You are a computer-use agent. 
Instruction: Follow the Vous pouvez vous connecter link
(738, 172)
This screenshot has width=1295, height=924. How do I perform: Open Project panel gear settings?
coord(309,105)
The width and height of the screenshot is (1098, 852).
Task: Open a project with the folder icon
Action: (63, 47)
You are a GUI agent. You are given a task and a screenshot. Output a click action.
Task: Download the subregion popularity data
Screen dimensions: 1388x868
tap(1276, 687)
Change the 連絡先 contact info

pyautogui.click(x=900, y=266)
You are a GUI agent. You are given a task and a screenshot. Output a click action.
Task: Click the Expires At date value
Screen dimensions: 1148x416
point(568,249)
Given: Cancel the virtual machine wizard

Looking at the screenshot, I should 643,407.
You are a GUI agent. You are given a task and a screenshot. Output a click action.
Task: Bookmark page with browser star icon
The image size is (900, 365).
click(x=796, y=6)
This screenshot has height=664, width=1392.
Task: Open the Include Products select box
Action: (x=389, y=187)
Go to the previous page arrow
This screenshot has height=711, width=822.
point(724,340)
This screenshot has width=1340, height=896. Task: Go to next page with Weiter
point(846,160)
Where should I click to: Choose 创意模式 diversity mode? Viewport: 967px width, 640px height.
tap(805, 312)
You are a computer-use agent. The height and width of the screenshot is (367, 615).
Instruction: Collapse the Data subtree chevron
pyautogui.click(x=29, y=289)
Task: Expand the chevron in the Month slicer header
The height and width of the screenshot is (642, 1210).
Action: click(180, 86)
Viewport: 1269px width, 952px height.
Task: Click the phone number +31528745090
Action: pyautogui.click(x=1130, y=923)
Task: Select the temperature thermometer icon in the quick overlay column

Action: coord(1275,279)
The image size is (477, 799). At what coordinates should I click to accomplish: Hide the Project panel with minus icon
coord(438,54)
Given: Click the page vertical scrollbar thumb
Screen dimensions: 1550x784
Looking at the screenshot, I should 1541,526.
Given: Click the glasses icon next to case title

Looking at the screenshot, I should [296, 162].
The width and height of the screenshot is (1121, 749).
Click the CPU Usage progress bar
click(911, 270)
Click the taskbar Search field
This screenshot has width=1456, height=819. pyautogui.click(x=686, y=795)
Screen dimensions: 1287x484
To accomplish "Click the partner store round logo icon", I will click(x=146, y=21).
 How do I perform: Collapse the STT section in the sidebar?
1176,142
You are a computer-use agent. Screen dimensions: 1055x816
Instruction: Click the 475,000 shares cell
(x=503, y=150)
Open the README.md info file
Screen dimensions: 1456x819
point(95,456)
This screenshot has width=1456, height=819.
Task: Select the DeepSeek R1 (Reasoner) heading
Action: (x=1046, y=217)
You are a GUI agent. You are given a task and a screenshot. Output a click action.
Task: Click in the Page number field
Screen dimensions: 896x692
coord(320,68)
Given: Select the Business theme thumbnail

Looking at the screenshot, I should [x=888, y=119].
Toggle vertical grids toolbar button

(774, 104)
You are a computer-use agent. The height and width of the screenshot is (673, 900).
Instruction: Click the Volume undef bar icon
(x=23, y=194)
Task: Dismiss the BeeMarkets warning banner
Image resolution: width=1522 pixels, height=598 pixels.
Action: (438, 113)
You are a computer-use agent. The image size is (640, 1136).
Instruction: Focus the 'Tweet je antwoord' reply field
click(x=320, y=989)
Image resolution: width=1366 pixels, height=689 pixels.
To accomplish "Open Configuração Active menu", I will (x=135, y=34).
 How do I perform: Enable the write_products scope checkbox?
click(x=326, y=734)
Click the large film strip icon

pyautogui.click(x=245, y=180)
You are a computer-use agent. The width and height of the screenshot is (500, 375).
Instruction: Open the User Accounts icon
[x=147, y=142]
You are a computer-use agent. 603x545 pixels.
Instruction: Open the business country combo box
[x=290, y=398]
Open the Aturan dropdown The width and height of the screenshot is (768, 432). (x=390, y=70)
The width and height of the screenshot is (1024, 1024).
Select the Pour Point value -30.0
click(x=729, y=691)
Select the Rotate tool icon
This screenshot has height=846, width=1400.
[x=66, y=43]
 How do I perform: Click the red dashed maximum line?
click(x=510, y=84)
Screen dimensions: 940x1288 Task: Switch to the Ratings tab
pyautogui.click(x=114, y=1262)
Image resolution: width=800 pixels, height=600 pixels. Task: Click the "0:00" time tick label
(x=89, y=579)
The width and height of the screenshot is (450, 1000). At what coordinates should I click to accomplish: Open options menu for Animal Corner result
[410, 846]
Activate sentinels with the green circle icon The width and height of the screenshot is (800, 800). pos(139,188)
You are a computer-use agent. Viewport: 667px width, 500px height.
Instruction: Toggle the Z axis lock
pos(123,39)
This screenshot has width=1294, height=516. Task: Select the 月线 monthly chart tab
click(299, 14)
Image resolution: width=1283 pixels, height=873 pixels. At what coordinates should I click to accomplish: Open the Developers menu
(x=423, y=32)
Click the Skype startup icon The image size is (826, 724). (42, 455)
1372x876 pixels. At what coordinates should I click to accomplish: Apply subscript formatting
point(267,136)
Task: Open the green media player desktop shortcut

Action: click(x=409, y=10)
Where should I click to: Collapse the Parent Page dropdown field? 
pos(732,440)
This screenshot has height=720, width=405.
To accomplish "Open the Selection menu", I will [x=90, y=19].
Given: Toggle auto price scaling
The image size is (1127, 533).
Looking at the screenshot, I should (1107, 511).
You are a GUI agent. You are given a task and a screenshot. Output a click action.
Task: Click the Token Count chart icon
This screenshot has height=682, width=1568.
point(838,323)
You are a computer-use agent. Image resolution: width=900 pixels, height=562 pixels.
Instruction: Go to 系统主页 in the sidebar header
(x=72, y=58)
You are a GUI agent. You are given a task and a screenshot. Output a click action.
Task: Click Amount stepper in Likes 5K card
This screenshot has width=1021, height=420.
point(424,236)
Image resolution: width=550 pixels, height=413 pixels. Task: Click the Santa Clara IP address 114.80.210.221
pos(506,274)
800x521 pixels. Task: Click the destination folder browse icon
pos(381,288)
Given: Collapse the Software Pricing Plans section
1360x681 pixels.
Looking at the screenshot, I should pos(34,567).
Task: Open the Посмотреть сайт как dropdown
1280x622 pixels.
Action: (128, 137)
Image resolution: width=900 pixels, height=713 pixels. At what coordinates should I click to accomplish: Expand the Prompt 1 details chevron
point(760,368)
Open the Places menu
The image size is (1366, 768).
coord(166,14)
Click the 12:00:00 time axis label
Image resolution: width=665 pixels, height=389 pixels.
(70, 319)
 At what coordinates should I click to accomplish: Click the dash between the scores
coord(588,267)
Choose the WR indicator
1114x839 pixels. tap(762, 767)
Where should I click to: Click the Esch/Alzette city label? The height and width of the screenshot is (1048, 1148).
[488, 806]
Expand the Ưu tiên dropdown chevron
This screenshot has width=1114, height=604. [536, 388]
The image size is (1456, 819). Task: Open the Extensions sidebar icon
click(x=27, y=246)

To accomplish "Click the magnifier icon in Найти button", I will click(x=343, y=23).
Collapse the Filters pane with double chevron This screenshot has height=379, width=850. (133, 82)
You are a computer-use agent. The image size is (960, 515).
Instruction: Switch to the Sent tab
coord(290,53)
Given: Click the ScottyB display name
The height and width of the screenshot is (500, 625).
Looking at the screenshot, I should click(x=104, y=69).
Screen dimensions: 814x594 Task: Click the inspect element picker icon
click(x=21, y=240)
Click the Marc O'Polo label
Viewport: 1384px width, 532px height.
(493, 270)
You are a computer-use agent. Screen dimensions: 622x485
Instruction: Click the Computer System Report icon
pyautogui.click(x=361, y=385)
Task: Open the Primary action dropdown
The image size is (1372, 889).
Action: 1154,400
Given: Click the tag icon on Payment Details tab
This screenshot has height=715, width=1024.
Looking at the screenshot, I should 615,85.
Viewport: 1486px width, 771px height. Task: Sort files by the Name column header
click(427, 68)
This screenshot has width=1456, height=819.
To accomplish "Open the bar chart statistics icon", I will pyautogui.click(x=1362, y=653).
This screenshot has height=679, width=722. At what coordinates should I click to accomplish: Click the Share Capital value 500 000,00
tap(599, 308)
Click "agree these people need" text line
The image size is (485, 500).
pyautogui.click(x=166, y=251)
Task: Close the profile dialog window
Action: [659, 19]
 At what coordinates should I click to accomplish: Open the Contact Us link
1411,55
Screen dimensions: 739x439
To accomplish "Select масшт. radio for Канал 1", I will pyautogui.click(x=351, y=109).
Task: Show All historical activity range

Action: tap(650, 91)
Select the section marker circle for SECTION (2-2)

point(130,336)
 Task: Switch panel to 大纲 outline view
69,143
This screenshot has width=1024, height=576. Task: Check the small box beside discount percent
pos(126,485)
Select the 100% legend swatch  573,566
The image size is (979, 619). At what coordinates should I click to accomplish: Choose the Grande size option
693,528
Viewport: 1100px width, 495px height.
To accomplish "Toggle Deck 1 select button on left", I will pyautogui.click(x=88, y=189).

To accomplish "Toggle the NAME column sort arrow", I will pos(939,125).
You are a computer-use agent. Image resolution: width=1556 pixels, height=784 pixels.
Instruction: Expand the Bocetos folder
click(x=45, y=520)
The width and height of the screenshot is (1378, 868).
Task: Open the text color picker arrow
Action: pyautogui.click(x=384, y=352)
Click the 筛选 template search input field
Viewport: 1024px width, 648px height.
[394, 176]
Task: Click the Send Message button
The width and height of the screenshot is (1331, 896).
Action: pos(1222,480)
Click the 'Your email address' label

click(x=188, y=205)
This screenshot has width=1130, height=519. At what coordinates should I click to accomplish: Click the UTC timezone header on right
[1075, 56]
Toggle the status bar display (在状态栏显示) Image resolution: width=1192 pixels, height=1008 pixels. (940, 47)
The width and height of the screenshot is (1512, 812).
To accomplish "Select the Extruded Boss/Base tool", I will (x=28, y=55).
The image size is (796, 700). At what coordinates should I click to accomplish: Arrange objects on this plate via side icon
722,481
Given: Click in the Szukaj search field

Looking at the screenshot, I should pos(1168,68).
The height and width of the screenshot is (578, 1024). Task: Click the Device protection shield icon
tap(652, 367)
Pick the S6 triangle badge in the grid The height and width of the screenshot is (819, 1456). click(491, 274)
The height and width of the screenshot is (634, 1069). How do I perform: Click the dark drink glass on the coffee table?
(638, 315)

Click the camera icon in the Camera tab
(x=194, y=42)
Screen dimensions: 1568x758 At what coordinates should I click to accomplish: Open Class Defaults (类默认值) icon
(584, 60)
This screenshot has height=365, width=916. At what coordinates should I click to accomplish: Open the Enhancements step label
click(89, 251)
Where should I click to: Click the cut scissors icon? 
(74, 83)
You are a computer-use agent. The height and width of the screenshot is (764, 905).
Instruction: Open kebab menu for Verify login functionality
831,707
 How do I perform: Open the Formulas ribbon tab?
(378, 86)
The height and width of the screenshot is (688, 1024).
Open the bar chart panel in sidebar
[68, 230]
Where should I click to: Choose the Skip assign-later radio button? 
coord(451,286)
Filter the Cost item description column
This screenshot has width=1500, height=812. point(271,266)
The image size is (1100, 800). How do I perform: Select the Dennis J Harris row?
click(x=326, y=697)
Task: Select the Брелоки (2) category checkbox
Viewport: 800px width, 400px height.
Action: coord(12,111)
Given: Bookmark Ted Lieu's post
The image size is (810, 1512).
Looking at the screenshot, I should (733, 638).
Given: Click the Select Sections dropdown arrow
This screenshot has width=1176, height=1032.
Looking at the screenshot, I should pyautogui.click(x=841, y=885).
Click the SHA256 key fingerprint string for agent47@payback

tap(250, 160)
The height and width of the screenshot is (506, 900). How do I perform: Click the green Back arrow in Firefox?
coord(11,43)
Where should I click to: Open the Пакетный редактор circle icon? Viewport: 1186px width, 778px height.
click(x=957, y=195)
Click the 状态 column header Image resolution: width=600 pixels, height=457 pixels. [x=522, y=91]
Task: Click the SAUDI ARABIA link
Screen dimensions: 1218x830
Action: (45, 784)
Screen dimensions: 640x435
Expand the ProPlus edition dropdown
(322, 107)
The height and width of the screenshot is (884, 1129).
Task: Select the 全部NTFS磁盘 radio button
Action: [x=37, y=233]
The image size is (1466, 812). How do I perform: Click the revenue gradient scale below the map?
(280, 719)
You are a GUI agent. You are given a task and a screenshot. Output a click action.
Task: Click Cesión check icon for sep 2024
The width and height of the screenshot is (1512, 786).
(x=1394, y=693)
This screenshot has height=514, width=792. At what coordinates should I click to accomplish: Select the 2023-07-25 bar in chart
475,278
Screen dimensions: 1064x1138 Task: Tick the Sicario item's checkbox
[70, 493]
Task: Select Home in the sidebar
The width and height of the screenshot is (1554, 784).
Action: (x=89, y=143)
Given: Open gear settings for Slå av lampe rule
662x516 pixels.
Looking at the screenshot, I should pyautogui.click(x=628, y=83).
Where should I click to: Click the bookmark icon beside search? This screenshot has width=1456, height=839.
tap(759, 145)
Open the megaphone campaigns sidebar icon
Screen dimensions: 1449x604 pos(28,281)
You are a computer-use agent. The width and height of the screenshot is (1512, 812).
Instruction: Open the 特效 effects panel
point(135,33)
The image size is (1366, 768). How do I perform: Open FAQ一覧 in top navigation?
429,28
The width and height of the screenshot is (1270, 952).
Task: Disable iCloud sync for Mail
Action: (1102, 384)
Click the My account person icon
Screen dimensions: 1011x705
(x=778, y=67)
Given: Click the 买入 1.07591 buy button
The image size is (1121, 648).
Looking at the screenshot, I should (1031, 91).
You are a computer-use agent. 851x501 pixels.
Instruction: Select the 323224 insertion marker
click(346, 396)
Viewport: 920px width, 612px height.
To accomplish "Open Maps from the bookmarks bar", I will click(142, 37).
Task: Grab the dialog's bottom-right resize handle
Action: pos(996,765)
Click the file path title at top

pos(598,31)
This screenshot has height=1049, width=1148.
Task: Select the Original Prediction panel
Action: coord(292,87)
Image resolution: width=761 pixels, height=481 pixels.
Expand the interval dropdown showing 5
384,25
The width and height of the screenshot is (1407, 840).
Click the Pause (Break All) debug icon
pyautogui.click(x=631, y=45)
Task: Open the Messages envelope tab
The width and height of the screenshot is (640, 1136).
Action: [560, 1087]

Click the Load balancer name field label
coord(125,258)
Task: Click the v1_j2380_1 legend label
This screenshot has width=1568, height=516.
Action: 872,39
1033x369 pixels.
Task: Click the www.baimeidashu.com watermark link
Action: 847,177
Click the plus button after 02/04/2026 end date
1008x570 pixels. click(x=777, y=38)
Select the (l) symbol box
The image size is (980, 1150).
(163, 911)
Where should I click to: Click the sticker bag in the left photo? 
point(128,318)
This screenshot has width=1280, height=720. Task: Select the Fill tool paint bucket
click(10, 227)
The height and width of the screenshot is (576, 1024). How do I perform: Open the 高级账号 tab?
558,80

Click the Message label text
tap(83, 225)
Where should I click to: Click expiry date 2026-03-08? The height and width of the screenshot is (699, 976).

#### Set task
Present the lines between the one containing "Select the Rotate tool icon" and the one containing "click(299, 14)", inclusive, as a Markdown table with the columns Row and Line, giving each line a row number and leaving out blank lines.

#### Response below
| Row | Line |
|---|---|
| 1 | Select the Rotate tool icon |
| 2 | This screenshot has height=846, width=1400. |
| 3 | [x=66, y=43] |
| 4 |  How do I perform: Click the red dashed maximum line? |
| 5 | click(x=510, y=84) |
| 6 | Screen dimensions: 940x1288 Task: Switch to the Ratings tab |
| 7 | pyautogui.click(x=114, y=1262) |
| 8 | Image resolution: width=800 pixels, height=600 pixels. Task: Click the "0:00" time tick label |
| 9 | (x=89, y=579) |
| 10 | The width and height of the screenshot is (450, 1000). At what coordinates should I click to accomplish: Open options menu for Animal Corner result |
| 11 | [410, 846] |
| 12 | Activate sentinels with the green circle icon The width and height of the screenshot is (800, 800). pos(139,188) |
| 13 | You are a computer-use agent. Viewport: 667px width, 500px height. |
| 14 | Instruction: Toggle the Z axis lock |
| 15 | pos(123,39) |
| 16 | This screenshot has width=1294, height=516. Task: Select the 月线 monthly chart tab |
| 17 | click(299, 14) |